Each line from the one with "The width and height of the screenshot is (1920, 1080)." to the final line of the data must be reproduced exactly, and no other line may appear.

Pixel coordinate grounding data
┏━━
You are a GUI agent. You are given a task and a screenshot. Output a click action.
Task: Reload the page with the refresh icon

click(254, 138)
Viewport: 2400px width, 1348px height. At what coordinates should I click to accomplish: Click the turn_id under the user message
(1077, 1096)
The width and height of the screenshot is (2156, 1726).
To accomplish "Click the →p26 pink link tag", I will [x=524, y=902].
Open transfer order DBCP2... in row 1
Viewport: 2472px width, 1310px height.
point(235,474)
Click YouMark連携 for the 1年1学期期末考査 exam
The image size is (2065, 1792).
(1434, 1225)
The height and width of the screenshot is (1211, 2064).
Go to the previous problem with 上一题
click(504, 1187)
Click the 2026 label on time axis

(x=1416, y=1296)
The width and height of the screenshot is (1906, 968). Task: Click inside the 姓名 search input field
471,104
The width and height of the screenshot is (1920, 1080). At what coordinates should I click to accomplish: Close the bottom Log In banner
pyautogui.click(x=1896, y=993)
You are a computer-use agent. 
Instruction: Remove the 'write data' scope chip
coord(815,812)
┗━━
→ Answer below:
The width and height of the screenshot is (1920, 1080). At what coordinates should I click to accomplish: Close the bottom Log In banner
pyautogui.click(x=1896, y=993)
You are a computer-use agent. 
Instruction: Remove the 'write data' scope chip
coord(815,812)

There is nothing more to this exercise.